AIM OF THE TASK: Write out every line from the listing below where the string "icon" is found.

RECORDS below:

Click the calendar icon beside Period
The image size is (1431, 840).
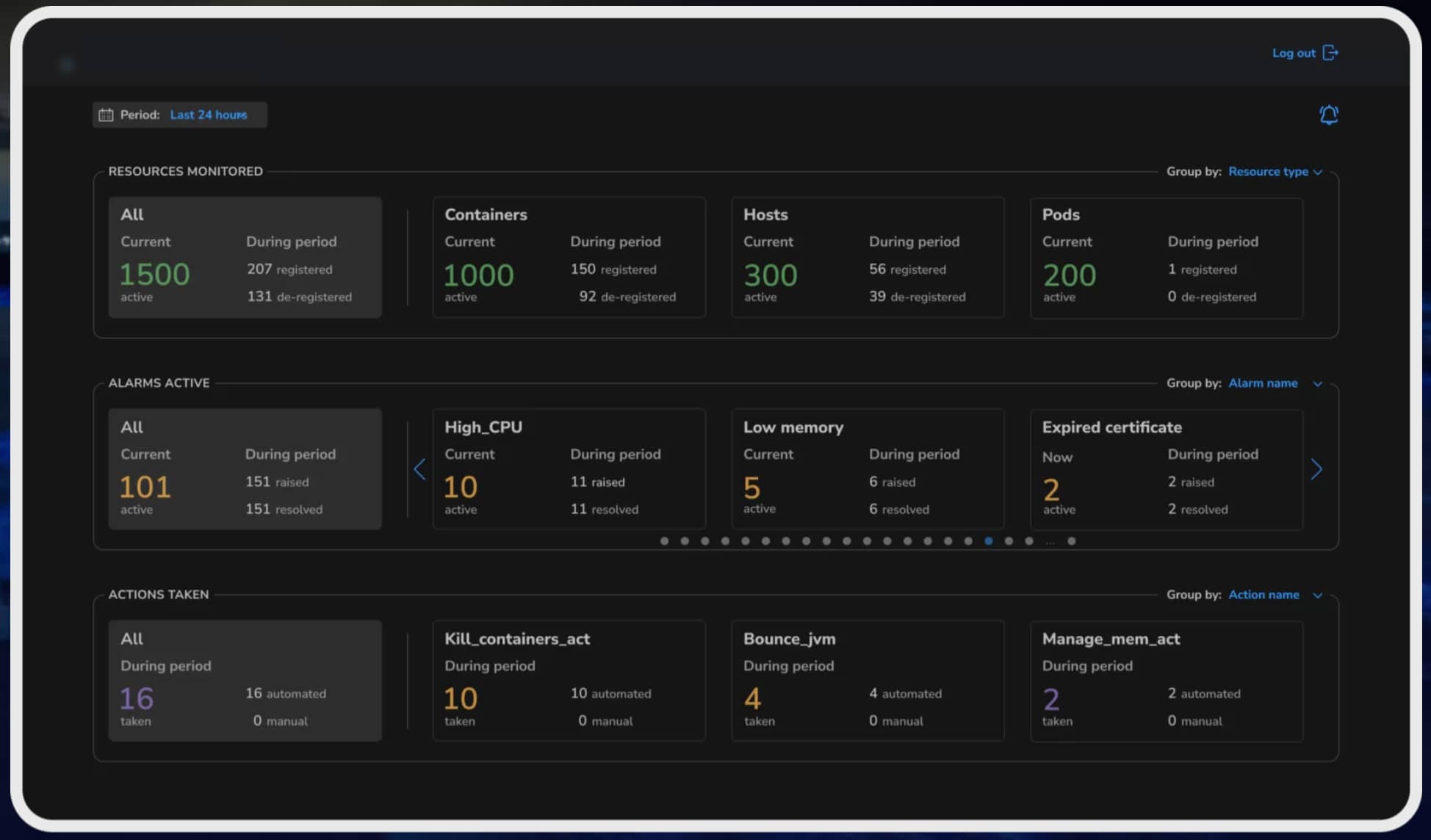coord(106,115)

End of RECORDS.
RECORDS below:

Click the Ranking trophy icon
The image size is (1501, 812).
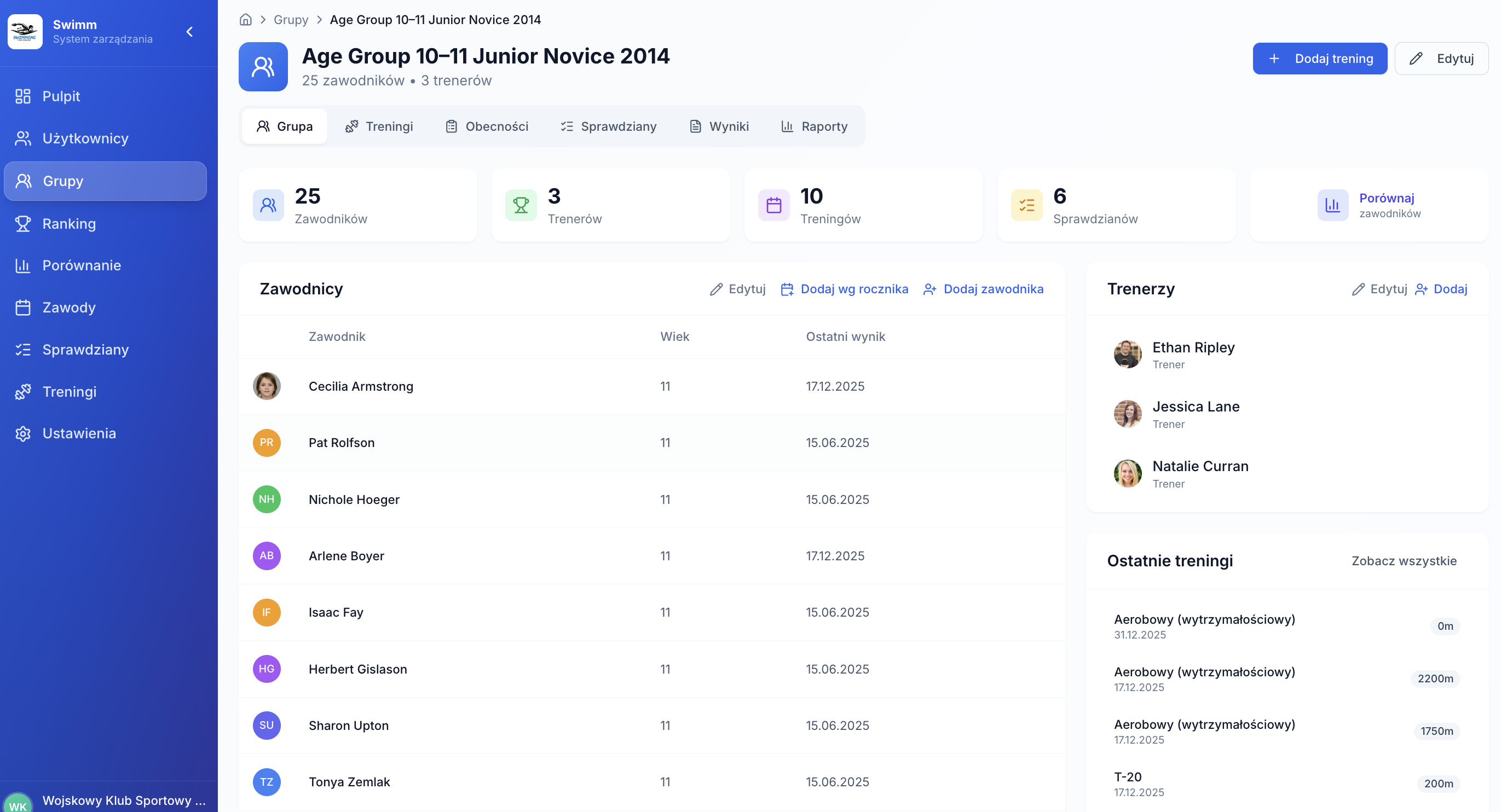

End of RECORDS.

ANSWER TO THIS EXERCISE:
Click the calendar icon beside Period
Click the Ranking trophy icon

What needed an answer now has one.